In some scenarios, where there is too much data being stored, sharding might come in very handy, where data is partitioned among several databases but this is out of the scope of this article.

Another important thing is the concept of replication which is a key to ensuring data persistence but it also helps with offloading the main database server by introducing a read replica that is used for reading queries.

This is what we will focus on in this article - a really high-level description of how replication works, the types of replication, and how we can leverage them.

What is replication?

“…sharing information so as to ensure consistency between redundant resources, such as software or hardware components, to improve reliability, fault-tolerance, or accessibility…” - Wikipedia

As we can see, replication is an essential and commonly used method that is, in short, supposed to help keep your application available to users.
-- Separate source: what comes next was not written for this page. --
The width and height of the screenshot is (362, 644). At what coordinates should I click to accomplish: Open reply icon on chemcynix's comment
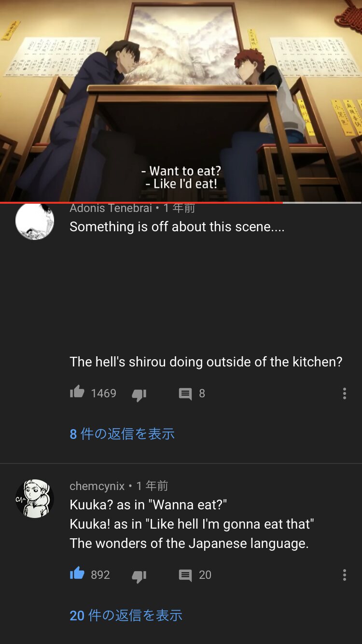tap(185, 575)
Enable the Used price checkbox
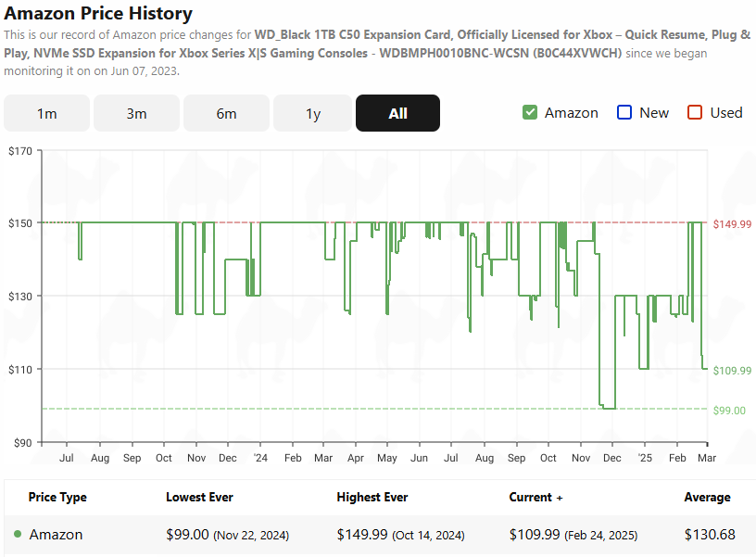756x557 pixels. pyautogui.click(x=695, y=112)
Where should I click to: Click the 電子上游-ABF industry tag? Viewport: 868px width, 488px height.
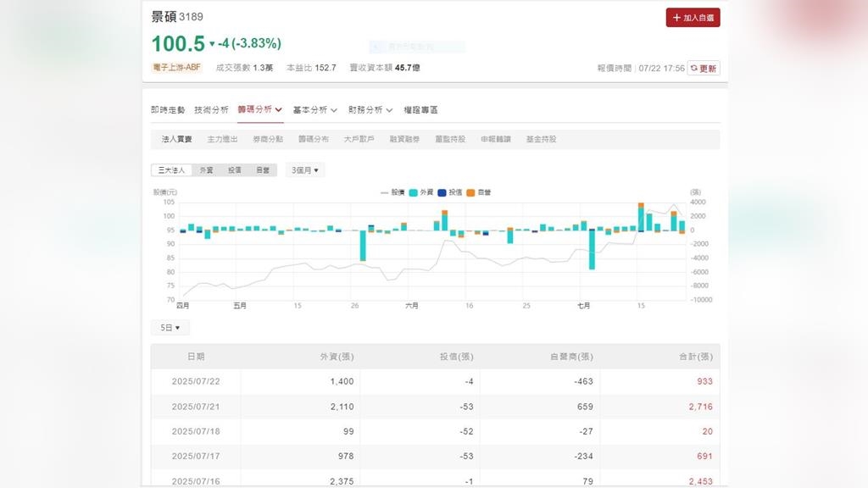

It does that by copying data into multiple machines so an application can continue working seamlessly if the main database becomes unavailable.
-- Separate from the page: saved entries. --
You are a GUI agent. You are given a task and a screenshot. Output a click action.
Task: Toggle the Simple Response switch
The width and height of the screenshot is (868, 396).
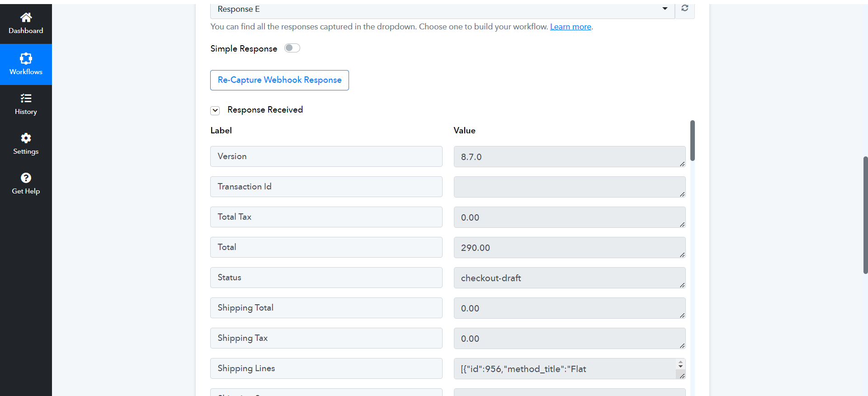tap(292, 48)
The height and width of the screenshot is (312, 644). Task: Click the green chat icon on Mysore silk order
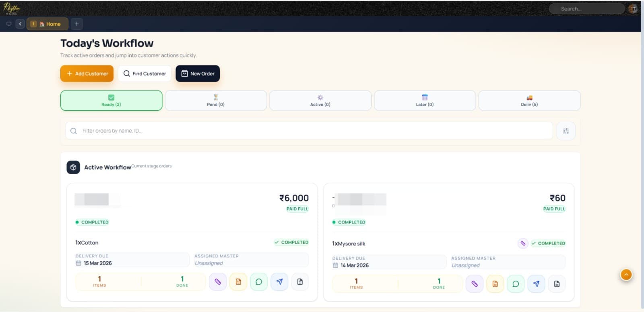coord(516,284)
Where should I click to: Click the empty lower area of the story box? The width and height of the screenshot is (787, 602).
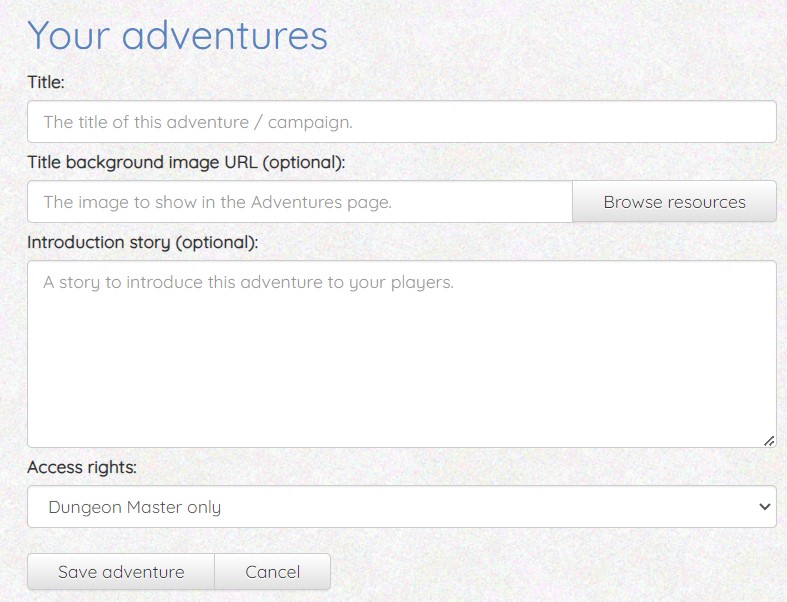pos(400,400)
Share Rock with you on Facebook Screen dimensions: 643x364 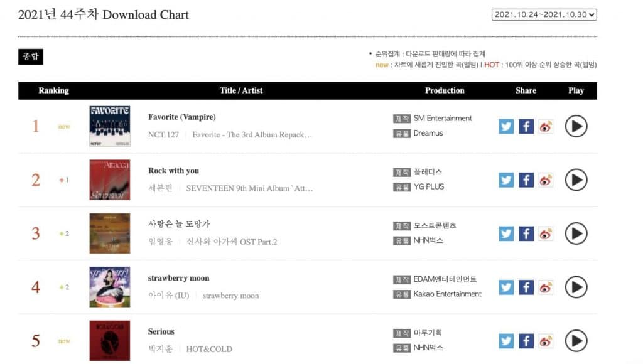[526, 180]
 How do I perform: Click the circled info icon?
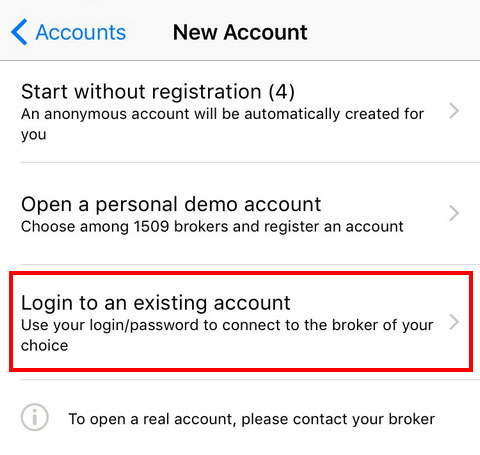[35, 417]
There are many ways to achieve this, from low-level solutions like sharing a disk or a network file system across machines, to shipping WAL logs (we'll talk about WAL later), having an SQL middleware that intercepts all queries and sends them to other servers, logical replication and more.

Logical replication

While disk-based (also called physical) methods work on a binary level, where the exact block addresses are directly sent over (byte-by-byte replication), logical replication works with tables rather than raw database data. It replicates data objects and their changes based on their replication identity (usually a primary key).

It has many use cases such as,

• replicating data between different major versions of PostgreSQL or different platforms (e.g. Linux to Windows)

• grouping multiple databases into one (e.g. for analytics)

• sharing a subset of the database with other users or systems

• distributing database changes to subscribers in real-time

However, it’s important to note that it only supports DML operations (INSERT, UPDATE, DELETE), therefore schema changes will not be replicated and the schema itself must be identified and defined beforehand.

It uses a publisher/subscriber model which can be used as follows,

CREATE PUBLICATION pub FOR TABLE users

The publication is defined on a primary database and represents a set of changes generated from a table or multiple tables.

Then, on the secondary (replica) database you would create a subscription that specifies the connection to the main database and the set of publications to subscribe to.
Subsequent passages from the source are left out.